Traumatic brain injury (TBI) is a leading cause of mortality and disability worldwide. Although treatment guidelines have been developed, no best treatment option or medicine for this condition exists. Recently, mesenchymal stem cells (MSCs)-derived exosomes have shown lots of promise for the treatment of
brain disorders, with some results highlighting the
neuroprotective effects through neurogenesis and angiogenesis after TBI. However, studies focusing on the role of exosomes in the early stages of
neuroinflammation post-TBI are not sufficient. In this study, we investigated the role of bone mesenchymal stem cells (BMSCs)-exosomes in attenuating
neuroinflammation at an early stage post-TBI and explored the potential regulatory neuroprotective mechanism. We administered 30 μg
protein of BMSCs-exosomes or an equal volume of
phosphate-buffered saline (PBS) via the retro-orbital route into C57BL/6 male mice 15 min after controlled cortical impact (CCI)-induced TBI. The results showed that the administration of BMSCs-exosomes reduced the lesion size and improved the neurobehavioral performance assessed by modified Neurological Severity Score (mNSS) and rotarod test.
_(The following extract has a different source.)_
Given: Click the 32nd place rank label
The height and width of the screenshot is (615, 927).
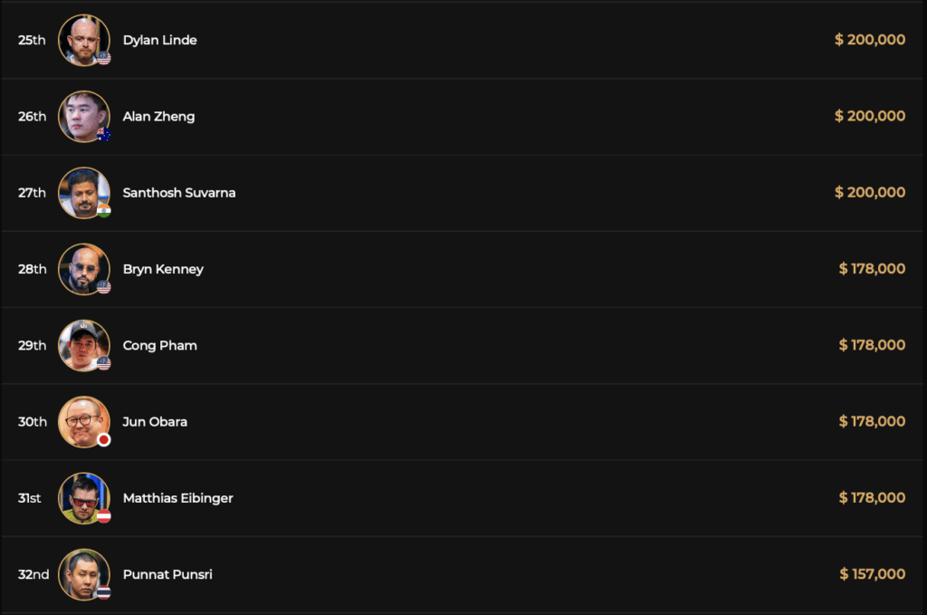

In addition, BMSCs-exosomes inhibited the expression of proapoptosis
protein Bcl-2-associated X protein (BAX) and proinflammation
cytokines,
tumor necrosis factor-α (TNF-α) and
interleukin (IL)-1β, while enhancing the expression of the anti-apoptosis
protein B-cell
lymphoma 2 (BCL-2). Furthermore, BMSCs-exosomes modulated microglia/macrophage polarization by downregulating the expression of
inducible nitric oxide synthase (INOS) and upregulating the expression of clusters of differentiation 206 (CD206) and arginase-1 (Arg1). In summary, our result shows that BMSCs-exosomes serve a neuroprotective function by inhibiting early
neuroinflammation in TBI mice through modulating the polarization of microglia/macrophages. Further research into this may serve as a potential therapeutic strategy for the future treatment of TBI.